Start of Block

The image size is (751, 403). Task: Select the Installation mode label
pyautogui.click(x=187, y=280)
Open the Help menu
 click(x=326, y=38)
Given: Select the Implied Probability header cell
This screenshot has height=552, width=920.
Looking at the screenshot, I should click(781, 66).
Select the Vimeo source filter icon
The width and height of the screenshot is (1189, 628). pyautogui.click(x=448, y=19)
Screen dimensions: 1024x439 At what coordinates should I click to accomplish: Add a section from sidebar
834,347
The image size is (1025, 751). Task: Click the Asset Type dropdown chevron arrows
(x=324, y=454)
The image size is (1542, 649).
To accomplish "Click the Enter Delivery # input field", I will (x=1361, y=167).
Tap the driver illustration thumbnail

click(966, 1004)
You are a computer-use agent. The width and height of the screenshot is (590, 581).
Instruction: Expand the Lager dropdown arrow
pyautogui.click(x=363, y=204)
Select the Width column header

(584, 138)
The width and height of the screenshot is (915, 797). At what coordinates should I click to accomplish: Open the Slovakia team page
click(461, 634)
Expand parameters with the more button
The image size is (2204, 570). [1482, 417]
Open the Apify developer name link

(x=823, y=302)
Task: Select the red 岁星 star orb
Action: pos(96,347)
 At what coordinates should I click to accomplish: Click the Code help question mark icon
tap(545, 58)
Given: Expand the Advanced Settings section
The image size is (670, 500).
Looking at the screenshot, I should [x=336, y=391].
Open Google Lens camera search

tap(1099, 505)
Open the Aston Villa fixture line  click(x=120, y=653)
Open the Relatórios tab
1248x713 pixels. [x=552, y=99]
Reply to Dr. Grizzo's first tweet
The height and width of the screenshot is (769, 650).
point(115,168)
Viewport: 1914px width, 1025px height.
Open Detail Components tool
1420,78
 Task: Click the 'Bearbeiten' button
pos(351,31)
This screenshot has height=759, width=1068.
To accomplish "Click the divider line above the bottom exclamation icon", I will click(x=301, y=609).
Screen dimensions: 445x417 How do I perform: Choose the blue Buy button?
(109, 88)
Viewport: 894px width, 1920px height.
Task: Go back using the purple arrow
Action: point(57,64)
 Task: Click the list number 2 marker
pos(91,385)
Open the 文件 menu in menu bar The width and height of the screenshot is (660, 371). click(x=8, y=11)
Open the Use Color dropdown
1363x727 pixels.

End of Block

> **Aim of the exercise**: Output exactly the lines from the one holding "Open the 文件" to the end of the material above, with both ends included.

> **Output for this exercise**:
Open the 文件 menu in menu bar The width and height of the screenshot is (660, 371). click(x=8, y=11)
Open the Use Color dropdown
1363x727 pixels.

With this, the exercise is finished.